DIRECTIONS FOR THIS TASK:
Return every line from the records below that has the word "Toggle".
------ SUPPLIED INFORMATION ------
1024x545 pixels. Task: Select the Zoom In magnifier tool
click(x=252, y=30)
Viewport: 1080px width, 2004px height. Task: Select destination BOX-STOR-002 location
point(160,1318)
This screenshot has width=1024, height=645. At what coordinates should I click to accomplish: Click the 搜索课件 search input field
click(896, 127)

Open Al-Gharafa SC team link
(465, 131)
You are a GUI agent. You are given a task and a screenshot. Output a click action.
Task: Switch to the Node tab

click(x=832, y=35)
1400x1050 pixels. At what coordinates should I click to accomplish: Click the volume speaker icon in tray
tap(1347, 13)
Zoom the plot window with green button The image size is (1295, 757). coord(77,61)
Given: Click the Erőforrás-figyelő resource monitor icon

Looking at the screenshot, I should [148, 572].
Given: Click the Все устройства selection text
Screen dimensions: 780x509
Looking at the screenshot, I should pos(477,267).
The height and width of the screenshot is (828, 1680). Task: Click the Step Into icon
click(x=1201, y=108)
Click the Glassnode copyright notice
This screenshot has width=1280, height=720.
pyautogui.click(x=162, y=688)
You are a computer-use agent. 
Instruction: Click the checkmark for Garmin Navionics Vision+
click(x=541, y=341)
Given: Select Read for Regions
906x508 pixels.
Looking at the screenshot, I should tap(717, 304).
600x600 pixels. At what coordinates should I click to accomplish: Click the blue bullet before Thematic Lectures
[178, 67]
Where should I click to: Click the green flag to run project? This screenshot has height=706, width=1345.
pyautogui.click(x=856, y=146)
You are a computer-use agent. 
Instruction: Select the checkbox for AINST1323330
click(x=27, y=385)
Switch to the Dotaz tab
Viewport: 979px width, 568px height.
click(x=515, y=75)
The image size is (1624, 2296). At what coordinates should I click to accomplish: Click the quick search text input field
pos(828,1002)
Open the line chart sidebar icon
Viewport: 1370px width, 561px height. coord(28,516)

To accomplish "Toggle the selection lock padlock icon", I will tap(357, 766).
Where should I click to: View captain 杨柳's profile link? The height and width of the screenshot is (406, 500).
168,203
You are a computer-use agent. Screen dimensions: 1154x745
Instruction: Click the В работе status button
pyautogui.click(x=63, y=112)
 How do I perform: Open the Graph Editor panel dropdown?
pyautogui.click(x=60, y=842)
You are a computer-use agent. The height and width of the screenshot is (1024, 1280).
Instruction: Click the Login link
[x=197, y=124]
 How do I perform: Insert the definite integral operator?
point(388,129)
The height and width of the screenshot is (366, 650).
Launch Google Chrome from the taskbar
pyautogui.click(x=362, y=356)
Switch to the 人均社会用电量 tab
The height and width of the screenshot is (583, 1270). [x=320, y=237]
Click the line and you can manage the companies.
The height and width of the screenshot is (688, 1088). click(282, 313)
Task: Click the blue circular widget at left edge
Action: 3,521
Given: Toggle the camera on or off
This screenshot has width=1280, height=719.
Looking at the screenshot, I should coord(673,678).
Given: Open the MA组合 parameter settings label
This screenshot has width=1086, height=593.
------
FINAL ANSWER:
To accomplish "Toggle the selection lock padlock icon", I will tap(357, 766).
Given: Toggle the camera on or off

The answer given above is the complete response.